Einzigartiger “Triumphbogen Gothaer Münzen” gefeiert am 13.Oktober 2012

Katalog zur Ausstellung "Gothas Gold"
 
(Nächstes Bild die dazugehörige Beschreibung)
Gotha: Schloss Friedenstein | (mit Video)
Die Eröffnung der Ausstellung auf Schloss Friedenstein „Gothas Gold“ am gestrigen Samstag war wie ein Paukenschlag. Immerhin wurde vor 300 Jahren von Herzog Friedrich II. das berühmte Arnstädter Münzkabinett des Grafen Anton Günter von Schwarzburg-Arnstadt mit fast 19.000 Objekten erworben.
Als Reparationsleistung an die Sowjetunion sowie durch die sichernde Mitnahme der Amerikaner bei Kriegsende wurde die Gothaer Münzsammlung auseinandergebracht. Nun ist sie wieder zusammengeführt. Entscheidend war in jüngster Vergangenheit der Rückkauf von 16.000 Münzen.

Heute umfasstdie Gothaer Münzsammlung annähernd 150.000 Münzen, Medaillen und numismatische Objekte und damit europäisches Niveau.

Im Festsaal des Schlosses fand die Eröffnungsfeier statt. Durch Harfenklänge umrahmt begrüßte der Dr. Martin Eberle (Direktor der Stiftung Schloss Friedenstein Gotha) alle Gekommenen und betonte nachdrücklich die Bedeutung der Zusammenführung der Münzen des Gothaer Kabinetts, wodurch Gotha zu einem der führenden / bedeutenden Münzzentren wurde.

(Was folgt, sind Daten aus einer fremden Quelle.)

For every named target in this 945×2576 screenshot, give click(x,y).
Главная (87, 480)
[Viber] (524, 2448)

Alle erschienenen Gäste und am Gelingen der entstandenen Ausstellung Beteiligten erhielten von Herzen seinen größten Dank und hohe Anerkennung ihres persönlichen Anteils.

Die Bedeutung des nunmehrigen Münzschatzes auf Schloss Friedenstein wurde auch von der Vertreterin des kurzfristig abgesagten Thüringer Ministers Christoph Matschie unterstrichen und hervorgehoben, dass sich das Land stets dessen bewusst und aktiv an der Verwirklichung der Zusammenführung Gothaer Münzen interessiert gewesen sei.

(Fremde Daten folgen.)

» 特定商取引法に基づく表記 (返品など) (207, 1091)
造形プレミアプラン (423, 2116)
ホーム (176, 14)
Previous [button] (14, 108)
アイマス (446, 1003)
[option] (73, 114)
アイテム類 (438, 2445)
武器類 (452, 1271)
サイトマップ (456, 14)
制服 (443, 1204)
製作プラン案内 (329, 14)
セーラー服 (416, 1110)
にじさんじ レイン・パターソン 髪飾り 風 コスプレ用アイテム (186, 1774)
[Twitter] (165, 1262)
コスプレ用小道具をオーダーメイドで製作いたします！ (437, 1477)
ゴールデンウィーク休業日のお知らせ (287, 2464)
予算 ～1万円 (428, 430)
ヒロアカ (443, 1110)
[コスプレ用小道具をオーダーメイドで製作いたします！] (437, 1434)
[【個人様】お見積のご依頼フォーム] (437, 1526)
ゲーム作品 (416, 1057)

Seitens der Kulturstiftung der Länder äußerte sich entsprechend deren stellvertretender Generalsekretär Dr. Martin Hoernes.

Bevor Dr. Eberle noch einführende Hinweise für den Besuch des Münzkabinetts gab, unterstrich auch Seine Hoheit Erbprinz Hubertus von Sachsen-Coburg und Gotha die Münzzusammenführung für die Bedeutung des Gothaer Münzkabinetts.

Mit dem Eintritt in die Münzausstellung „Gothas Gold“ bekam jeder Gast symbolisch eine (Schokoladen)Goldmünze, den "Gnadenpfennig". Dann strömten alle erst einmal zu der überdimensionalen Vitrine, die ein Tor / einen Bogen darstellt, in dem lauter Münzen und Medaillen schier leicht schwebend in allen Höhen hängen und dem Besucher das Gefühl eines Goldregens vermitteln. Imposant und eine Attraktion für sich!

Zahlreiche Exponate waren um diesen „Triumphbogen Gothaer Münzen“ zu sehen und zu bewundern. Überall viel Gold- aber auch Silbermünzen sowie Medaillen und andere Ausstellungsstücke.
[ Weshalb es ein "Triumpfbogen ist? Weil er ein Symbol darstellt für den Triumpf über die jahrzehntelange Teilung dieses Gothaer Münzschatzes. Ein Sieg über etliche Unwegbarkeiten auf diesem Weg. Bestätigung eines unbeirrt angestrebten Zieles. ]

Selbst der Katalog über diese Ausstellung ist gleichsam ein kleines Kunstwerk.

Nach der Eröffnung am gestrigen Samstag wird die Ausstellung ab heute gewiss regen Zulauf erfahren. Die Schönheit wie auch Besonderheit der Ausstellungsstücke sowie der attraktive „Triumphbogen Gothaer Münzen“ sorgen sicher dafür.
Man muss dies einfach gesehen haben!